• EXERCISE DETAILS
Search the listing below for "name". Copy each matching line.

• MATERIAL TO PROCESS
--------------------------------

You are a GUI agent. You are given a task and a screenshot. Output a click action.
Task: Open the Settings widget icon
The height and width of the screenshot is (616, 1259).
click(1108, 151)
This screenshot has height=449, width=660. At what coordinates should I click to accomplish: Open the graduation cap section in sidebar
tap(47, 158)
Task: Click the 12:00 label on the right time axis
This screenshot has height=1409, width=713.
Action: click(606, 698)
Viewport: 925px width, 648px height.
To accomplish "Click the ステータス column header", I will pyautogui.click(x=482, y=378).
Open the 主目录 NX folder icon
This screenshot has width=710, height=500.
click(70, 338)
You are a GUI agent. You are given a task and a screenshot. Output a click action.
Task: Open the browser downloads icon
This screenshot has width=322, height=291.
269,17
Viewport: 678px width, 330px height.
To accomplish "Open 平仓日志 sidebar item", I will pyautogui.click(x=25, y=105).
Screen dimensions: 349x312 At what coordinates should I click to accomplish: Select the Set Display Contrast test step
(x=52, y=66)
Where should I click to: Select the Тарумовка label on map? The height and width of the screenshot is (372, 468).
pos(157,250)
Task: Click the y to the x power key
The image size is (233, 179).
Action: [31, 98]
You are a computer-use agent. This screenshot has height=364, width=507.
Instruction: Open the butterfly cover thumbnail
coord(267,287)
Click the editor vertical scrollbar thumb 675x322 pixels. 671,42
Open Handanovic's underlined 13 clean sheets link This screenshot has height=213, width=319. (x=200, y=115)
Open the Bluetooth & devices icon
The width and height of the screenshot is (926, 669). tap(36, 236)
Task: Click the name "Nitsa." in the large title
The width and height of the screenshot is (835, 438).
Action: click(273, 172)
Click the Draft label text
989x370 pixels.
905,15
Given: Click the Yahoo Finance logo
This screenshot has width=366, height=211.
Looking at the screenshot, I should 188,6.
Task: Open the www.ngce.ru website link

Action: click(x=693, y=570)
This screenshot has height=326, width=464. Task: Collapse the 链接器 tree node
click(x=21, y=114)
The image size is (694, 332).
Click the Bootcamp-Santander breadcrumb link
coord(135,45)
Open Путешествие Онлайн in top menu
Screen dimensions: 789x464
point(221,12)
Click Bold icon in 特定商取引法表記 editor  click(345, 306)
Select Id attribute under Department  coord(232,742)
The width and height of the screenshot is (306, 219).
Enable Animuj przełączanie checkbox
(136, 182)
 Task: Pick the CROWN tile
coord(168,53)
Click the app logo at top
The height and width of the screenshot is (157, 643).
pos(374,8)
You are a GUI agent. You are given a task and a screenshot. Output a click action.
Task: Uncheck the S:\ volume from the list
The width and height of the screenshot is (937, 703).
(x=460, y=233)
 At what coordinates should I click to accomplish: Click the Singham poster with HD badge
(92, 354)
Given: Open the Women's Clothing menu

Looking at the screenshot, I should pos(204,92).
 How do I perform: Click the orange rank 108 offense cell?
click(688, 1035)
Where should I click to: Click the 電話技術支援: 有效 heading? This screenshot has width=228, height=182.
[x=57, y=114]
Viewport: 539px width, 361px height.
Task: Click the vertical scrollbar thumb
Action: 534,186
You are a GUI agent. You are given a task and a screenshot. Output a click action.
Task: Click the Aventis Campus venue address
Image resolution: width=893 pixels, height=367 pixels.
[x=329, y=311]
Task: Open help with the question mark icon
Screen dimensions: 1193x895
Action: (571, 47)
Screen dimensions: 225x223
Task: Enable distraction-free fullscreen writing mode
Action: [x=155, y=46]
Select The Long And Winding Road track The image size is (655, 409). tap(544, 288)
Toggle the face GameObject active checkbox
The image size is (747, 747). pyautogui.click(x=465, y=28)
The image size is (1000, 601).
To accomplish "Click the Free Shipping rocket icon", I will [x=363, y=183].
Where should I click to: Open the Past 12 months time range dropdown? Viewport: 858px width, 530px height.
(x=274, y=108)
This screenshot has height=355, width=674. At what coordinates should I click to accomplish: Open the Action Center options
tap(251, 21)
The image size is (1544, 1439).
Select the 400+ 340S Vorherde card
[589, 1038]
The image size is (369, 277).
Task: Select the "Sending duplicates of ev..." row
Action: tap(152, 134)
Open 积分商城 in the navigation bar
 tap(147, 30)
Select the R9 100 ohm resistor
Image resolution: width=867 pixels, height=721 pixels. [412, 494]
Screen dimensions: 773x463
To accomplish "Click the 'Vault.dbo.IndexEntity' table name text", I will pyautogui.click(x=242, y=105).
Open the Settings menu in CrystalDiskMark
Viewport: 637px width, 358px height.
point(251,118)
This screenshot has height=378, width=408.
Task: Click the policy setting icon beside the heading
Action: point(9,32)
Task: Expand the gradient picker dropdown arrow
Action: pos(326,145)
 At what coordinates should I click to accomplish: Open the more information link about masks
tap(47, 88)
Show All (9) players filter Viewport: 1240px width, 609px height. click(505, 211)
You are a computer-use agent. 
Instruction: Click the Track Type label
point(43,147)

--------------------------------

• SOLUTION
Task: Click the name "Nitsa." in the large title
To accomplish "Click the 'Vault.dbo.IndexEntity' table name text", I will pyautogui.click(x=242, y=105).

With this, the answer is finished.